Standard electromagnetic stirring operations of the type to which the instant invention pertains comprise exposing the product being cast to one or more mobile magnetic fields that move in a predetermined direction and that act on the liquid metal to move same in the same direction as the field.
In the case of continuously cast strands of elongate sections destined to form slabs, the molten metal is made to move horizontally parallel to the wide faces of the strand.
The mobile magnetic field is normally created by a multiphase static inductor positioned immediately adjacent the cast product, of any of several designs such as, for example, a monobloc inductor of the type used in the stator of a linear-induction motor and placed behind the rollers that hold and guide the strand during casting, or instead used as one or more of these rollers (see French Pat. No. 2,068,803 and German Pat. No. 2,401,145), or placed in the gap between adjacent rollers (see French Pat. No. 2,187,468). It has also been proposed to use a cylindrical inductor which is fitted inside a tubular strand-guiding roller (see British Pat. No. 1,405,312).

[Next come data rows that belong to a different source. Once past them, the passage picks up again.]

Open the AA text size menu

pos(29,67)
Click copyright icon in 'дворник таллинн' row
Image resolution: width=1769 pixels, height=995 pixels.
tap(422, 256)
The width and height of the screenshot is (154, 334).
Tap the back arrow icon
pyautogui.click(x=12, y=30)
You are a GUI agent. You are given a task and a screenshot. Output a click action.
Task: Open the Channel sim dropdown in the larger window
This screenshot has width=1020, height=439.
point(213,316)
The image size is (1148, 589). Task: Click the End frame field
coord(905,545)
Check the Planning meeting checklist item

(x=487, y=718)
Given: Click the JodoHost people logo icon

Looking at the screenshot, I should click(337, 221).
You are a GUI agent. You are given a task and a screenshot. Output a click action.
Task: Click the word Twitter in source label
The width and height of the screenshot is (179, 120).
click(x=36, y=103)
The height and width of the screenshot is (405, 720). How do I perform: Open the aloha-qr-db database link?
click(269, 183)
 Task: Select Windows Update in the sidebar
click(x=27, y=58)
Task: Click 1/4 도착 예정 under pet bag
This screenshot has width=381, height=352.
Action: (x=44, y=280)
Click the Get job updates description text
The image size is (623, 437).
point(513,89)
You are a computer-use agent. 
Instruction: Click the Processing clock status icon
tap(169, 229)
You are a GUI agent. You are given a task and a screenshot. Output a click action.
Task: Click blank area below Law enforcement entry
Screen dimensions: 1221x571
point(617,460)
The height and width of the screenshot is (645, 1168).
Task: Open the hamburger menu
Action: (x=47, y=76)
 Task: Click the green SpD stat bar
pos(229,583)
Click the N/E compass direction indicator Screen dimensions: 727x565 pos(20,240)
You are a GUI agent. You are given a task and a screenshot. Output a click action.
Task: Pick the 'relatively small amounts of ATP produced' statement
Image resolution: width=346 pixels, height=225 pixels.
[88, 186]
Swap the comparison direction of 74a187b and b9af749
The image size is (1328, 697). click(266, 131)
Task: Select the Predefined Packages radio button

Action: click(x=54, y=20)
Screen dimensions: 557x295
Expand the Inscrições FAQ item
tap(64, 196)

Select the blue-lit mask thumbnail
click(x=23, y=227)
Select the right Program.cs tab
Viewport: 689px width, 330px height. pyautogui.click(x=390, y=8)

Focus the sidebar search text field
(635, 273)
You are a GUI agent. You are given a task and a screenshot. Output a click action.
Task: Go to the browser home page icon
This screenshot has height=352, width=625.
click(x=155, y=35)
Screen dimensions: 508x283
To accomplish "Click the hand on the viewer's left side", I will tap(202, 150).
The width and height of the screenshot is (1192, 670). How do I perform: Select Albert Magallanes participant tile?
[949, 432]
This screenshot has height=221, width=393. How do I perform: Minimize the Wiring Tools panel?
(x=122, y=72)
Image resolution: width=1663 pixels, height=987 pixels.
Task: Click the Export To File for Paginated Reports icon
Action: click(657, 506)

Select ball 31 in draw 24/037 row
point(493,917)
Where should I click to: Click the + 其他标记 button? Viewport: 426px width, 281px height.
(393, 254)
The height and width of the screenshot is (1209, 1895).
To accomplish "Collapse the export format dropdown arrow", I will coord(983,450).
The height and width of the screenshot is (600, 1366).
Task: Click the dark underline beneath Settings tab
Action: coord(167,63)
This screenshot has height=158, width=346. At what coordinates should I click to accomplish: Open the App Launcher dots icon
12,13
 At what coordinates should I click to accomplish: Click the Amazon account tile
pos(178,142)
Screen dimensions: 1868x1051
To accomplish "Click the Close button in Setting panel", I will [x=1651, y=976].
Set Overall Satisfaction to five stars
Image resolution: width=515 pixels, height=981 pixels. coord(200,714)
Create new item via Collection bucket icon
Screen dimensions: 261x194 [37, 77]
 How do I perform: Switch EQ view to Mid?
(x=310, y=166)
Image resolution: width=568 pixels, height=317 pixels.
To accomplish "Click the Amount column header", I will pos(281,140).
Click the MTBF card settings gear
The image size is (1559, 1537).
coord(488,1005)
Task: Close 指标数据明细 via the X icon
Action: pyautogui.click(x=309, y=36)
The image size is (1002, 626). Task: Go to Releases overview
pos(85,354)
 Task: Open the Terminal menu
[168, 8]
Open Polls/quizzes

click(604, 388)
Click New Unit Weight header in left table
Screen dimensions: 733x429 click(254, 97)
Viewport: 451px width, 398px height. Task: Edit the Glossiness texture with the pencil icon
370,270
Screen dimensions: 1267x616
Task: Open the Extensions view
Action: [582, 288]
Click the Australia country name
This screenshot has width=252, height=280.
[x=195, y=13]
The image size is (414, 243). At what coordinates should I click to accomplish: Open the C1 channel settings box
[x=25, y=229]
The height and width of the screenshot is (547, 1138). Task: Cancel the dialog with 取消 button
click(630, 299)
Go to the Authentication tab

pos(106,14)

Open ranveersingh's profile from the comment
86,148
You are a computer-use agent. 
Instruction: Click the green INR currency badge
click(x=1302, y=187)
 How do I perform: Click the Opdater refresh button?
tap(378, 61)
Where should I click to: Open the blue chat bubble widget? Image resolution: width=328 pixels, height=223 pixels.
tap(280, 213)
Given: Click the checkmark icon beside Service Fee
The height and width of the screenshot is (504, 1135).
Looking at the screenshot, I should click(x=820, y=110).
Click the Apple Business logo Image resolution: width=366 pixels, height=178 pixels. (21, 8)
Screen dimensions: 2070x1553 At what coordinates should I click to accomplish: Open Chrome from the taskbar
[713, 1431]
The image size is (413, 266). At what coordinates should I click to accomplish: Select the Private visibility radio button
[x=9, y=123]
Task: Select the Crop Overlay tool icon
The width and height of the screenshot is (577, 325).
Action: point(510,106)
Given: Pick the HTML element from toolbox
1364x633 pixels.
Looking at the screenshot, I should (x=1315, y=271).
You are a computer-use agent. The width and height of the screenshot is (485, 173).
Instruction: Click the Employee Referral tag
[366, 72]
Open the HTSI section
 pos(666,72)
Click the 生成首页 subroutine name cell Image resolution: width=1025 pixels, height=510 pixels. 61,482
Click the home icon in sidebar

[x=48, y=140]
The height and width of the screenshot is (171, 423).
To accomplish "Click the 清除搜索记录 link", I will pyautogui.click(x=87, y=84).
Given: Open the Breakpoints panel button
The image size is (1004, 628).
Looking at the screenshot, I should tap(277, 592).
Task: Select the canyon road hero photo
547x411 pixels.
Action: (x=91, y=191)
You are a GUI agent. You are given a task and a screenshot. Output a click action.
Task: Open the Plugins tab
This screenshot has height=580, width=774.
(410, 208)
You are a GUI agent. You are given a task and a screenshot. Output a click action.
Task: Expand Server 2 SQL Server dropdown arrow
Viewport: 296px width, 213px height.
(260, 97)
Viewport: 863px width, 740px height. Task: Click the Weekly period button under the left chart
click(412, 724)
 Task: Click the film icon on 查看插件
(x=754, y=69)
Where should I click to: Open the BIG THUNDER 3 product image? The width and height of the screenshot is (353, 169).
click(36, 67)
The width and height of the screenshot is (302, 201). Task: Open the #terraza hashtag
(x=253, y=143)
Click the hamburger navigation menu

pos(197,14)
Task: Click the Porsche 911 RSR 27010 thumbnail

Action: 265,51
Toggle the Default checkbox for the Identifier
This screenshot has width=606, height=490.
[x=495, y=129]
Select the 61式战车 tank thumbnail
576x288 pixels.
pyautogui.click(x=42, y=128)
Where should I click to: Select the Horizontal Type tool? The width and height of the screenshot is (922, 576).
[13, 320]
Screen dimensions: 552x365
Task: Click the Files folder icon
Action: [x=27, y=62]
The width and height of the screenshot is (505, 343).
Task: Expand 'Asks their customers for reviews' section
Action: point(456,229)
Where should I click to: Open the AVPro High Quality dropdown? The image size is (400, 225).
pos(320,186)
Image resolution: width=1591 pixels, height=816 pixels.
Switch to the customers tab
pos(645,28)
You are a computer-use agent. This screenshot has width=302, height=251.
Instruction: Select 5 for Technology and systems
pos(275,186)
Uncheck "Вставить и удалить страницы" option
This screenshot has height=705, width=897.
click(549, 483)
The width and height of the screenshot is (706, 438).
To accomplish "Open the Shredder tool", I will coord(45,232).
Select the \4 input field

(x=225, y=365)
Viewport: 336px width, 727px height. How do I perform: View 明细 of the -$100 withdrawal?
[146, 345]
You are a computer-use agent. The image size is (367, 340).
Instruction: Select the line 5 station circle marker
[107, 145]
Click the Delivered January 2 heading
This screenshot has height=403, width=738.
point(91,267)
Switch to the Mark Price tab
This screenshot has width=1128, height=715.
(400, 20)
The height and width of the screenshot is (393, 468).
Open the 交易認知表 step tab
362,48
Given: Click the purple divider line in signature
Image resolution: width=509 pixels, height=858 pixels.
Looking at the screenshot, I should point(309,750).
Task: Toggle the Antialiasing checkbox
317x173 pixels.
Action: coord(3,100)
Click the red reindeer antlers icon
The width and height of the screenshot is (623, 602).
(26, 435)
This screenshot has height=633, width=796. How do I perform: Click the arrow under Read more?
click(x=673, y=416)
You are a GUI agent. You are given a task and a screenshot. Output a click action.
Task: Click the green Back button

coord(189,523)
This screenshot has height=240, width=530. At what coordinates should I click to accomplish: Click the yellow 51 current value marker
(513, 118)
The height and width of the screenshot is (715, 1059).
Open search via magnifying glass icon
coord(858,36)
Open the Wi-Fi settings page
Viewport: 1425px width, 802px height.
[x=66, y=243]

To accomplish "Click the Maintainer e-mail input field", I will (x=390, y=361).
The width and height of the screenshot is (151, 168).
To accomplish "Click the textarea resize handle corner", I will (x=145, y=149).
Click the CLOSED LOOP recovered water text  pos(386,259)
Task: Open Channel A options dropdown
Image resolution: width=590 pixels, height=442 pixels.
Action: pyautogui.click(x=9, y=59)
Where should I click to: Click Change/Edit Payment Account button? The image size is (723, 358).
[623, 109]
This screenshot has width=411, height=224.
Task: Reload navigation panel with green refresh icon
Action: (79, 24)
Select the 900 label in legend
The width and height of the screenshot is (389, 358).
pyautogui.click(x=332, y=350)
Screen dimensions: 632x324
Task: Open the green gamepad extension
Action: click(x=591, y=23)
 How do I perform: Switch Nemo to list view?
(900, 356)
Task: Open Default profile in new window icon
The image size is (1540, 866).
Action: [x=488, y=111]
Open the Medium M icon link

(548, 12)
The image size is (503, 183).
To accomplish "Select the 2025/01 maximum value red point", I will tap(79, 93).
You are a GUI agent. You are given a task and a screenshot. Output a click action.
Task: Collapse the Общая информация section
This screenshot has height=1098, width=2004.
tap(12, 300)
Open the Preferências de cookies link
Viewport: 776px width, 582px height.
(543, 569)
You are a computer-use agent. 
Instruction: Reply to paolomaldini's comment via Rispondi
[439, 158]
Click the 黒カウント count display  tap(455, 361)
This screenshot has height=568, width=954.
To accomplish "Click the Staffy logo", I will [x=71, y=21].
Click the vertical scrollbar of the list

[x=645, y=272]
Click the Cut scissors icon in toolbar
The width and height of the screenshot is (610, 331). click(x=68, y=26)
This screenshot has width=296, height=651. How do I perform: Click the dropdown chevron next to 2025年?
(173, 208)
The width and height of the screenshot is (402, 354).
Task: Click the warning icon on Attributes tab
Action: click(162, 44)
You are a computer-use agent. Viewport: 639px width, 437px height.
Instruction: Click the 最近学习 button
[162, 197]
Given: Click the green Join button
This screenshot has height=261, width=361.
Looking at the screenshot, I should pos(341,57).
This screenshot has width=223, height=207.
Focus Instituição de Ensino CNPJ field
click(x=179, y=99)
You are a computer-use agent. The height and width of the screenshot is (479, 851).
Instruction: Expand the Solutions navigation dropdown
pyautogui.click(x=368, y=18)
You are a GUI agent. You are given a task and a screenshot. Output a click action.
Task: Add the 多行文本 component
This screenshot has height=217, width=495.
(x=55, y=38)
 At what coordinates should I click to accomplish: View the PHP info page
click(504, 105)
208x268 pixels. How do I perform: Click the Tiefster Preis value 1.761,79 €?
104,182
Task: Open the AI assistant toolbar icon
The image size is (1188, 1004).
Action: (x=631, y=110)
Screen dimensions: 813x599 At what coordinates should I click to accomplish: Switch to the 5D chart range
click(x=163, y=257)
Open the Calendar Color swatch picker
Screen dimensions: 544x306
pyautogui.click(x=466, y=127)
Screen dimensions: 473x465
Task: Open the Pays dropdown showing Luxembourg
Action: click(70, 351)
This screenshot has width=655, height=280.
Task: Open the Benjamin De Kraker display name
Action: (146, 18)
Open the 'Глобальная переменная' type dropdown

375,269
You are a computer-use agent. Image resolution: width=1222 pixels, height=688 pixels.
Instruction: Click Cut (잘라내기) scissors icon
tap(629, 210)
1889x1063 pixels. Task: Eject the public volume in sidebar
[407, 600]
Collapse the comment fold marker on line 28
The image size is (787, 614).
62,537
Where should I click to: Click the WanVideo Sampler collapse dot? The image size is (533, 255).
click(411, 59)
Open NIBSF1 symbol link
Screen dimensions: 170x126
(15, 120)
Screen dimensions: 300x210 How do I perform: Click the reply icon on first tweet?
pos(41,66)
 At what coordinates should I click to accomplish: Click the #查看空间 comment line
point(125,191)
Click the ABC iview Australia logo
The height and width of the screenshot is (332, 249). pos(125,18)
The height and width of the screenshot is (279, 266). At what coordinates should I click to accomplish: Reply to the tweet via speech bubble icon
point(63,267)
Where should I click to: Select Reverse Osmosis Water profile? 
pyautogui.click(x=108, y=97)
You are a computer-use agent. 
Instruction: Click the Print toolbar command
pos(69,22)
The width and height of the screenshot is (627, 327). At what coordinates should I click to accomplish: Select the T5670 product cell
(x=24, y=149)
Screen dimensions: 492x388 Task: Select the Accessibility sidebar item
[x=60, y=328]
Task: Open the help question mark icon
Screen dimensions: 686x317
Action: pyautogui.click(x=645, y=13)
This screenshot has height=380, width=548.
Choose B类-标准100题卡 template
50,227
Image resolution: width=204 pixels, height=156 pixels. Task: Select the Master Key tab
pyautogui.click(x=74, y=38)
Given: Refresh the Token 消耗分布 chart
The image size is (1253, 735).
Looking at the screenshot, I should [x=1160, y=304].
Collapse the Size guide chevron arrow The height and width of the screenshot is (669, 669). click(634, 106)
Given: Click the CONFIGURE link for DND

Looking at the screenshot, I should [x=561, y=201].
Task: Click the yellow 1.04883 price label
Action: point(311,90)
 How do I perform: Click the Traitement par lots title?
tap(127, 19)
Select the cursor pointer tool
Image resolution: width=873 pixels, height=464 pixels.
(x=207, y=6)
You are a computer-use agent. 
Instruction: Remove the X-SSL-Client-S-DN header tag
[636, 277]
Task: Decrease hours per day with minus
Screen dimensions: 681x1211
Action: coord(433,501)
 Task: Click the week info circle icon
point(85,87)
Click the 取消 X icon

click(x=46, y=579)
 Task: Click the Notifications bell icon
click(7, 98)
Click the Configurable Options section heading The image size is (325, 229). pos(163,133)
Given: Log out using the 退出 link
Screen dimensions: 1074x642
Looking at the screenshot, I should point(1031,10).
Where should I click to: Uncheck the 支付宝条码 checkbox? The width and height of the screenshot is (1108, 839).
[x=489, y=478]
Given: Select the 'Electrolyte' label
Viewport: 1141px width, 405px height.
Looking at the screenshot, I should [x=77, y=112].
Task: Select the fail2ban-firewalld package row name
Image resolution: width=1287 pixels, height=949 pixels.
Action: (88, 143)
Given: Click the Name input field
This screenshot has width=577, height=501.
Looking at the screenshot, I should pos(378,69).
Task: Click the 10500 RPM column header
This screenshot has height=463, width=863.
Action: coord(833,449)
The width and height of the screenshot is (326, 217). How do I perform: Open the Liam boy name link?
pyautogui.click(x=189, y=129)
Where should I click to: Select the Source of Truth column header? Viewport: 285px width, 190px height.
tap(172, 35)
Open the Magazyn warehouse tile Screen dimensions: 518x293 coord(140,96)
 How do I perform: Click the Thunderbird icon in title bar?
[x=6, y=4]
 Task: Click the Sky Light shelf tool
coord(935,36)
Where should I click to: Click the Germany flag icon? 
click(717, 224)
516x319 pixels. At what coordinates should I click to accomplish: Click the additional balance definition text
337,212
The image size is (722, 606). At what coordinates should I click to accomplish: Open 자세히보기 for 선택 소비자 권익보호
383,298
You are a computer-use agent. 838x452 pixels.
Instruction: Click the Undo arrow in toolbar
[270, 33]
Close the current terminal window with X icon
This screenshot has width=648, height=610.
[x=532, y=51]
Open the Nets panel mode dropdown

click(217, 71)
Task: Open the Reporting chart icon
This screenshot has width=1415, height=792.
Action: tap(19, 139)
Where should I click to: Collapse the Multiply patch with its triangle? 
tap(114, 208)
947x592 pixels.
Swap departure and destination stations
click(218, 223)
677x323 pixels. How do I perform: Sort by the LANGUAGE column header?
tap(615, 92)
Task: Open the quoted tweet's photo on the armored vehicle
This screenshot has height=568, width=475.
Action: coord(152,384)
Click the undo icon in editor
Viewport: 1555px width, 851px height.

The advantage of controlled stirring of the molten metal during casting, which has been recognized for a long time, is in the improved internal quality of the stirred product as compared to an unstirred product. This improved quality, which is characterized in particular by a reduction in central porosity as well as by a substantial reduction of axial macrosegregations, is created by the favorable influence of the stirring on the structure as it solidifies. This latter in fact shows how in stirred products there is a premature interruption of the peripheral crystalline "basaltic"-type or dendritic growth in favor of more formation and development of a central zone with an unoriented solidification structure, that is of the so-called "equiaxial" type.
Nonetheless, although the interrelation between cause and effect between a wide equiaxial zone and a small axial segregation cannot be denied, numerous metallographic observations of the instant inventors show that the axial segregation can nevertheless remain relatively great even with a well developed equiaxial zone.